2. Disinfect the blister and surrounding area with a piece of
cotton wool soaked in Betadine.
3. Take a normal sewing needle, threaded with normal cotton
thread, the one used for sewing buttons on. Disinfect needle
and thread by wiping them with cotton wool soaked in
Betadine. As is logical, first wash your hands carefully
with soap and water. You don’t need to dry them.
4. Take the needle and thread and, without a second thought,
stick it through the blister from one side to the other (it
doesn’t hurt!) until you see the thread appear. Cut the
thread leaving approximately one centimetre on either side
of the blister. Disinfect the area again and Voilà! The job’s
done – you’ve now got an empty blister with a piece of
thread coming out of each side.
The blister’s gone for good, because the thread ends act as
a drain, and no more liquid will accumulate in the blister.
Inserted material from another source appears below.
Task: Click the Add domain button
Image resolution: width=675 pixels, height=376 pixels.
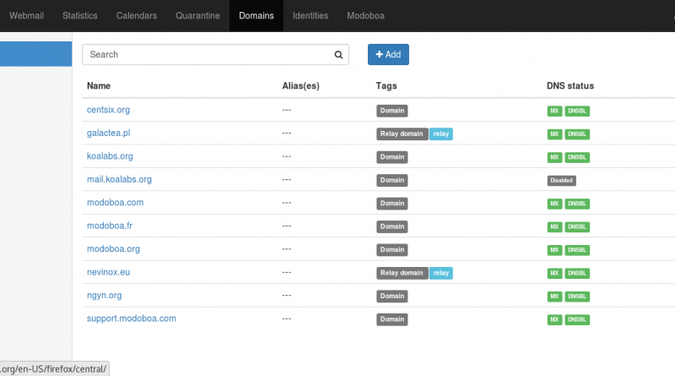Action: pos(388,54)
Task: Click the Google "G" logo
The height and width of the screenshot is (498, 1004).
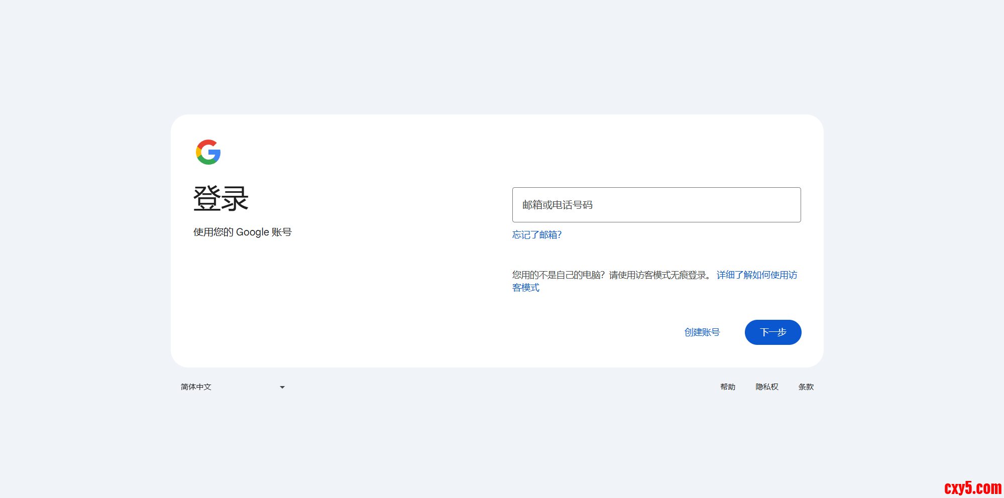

Now you need to be particularly careful to ensure the blister
(or rather ex-blister) doesn’t become infected. So cover
it with a dressing (a wide plaster is sufficient, provided
that it covers the whole area) and disinfect with Betadine
every day. You’ll see that you’ll be able to walk with
no problem at all, even with the threads in place. If you
remove the threads the blister will start to fill up again,
and the problem reappears.
Well, I think that’s sufficient to give you an idea of the
treatments to be applied for the different injuries and
sores and how to avoid them. If you have any doubts or need
clarification on any point, well that’s what the forum’s
here for. Ask and you’ll get a reply. Or at least we’ll
try.
In any case, let St James protect us! And ENJOY THE
PILGRIMAGE!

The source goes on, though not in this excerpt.